Subscribe to EDN

Process variation: you can't ignore statistics any more

March 31, 2009

I like to say that “you can’t ignore the physics any more” to point out that we have to worry about lots of physical effects that we never needed to consider. But “you can’t ignore the statistics any more” would be another good rallying cry.

In the design world we like to pretend that the world is pass/fail. If you don’t break the design rules your chip will yield. If your chip timing works at the worst case corner then your chip will yield (yes, you need to look at other corners too).

But manufacturing is actually a statistical process and isn’t pass/fail at all. One area that is getting worse with each process generation is process variability especially in power and timing. If we look at a particular number such as the delay through a nand-gate then the difference between worse-case and typical is getting larger. The standard-deviation about the mean is increasing. This means that when we move from one process node to the next, the typical time improves by a certain amount but the worst-case time improves by much less. If we design to worst-case timing we don’t see much of the payback from the investment in the new process.

An additional problem is that we have to worry about variation across the die in a way we could get away with ignoring before. In the days before optical proximity correction (OPC) the variation on a die were pretty much all due to things that affected the whole die: the oxide was slightly too thick, the reticle was slightly out of focus, the metal was slightly over-etched. But with OPC, identical transistors may get patterned differently on the reticle, depending on what else is in the neighborhood. This means that when the stepper is slightly out of focus it will affect identical transistors (from the designer’s point of view) differently.

Treating worst-case timing as an absolutely solid and accurate barrier was always a bit weird. I used to share an office with a guy called Steve Bush who had a memorable image of this. He said that treating worse case timing as accurate to fractions of a picosecond is similar to the way the NFL treats first down. There is a huge pile of players. Somewhere in there is the ball. Eventually people get up and the referee places the ball somewhere roughly reasonable. And then they get out chains and see to fractions of in inch whether it has advanced ten yards or not.

Statistical static timing analysis (SSTA) allows some of this variability to be examined. There is a problem in static timing of handling reconvergent paths well, so that you don’t simultaneously assume that the same gate is both fast and slow. It has to be one or the other, even though you need to worry about both cases.

But there is a more basic issue. The typical die is going to be at a typical process corner. But if we design everything to worst case then we are going to have chips that actually have a much higher performance than necessary. But now that we care a lot about power this is a big problem: they consume more power than necessary giving us all that performance we cannot use. There has always been an issue that the typical chip has performance higher than we guarantee, and when it is important we bin the chips for performance during manufacturing test. But with increased variability the range is getting wider and when power rather than timing is important, too fast is a big problem.
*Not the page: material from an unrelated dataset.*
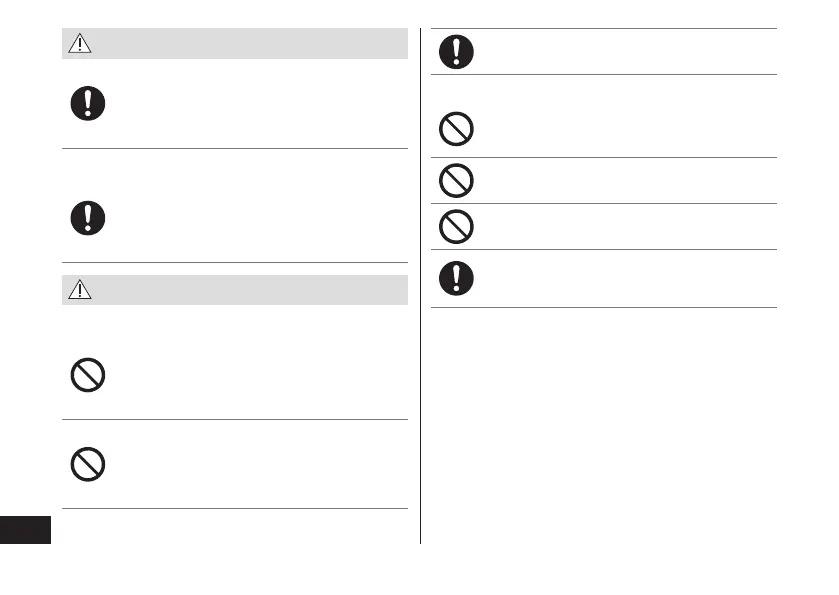Click the warning triangle in the lower gray header
839x595 pixels.
point(78,290)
One way to address this is to tweak the power supply voltage to slow down the performance to just what is required, along with a commensurate reduction in power. This is called adaptive voltage scaling (AVS). Usually the voltage is adjusted to take into account the actual process corner, and perhaps even the operating temperature as it changes. Once this is done then it is possible to bin for power as well as performance. Counterintuitively, the chips at the fastest process corner may well be the most power thrifty since we can reduce the supply voltage the most.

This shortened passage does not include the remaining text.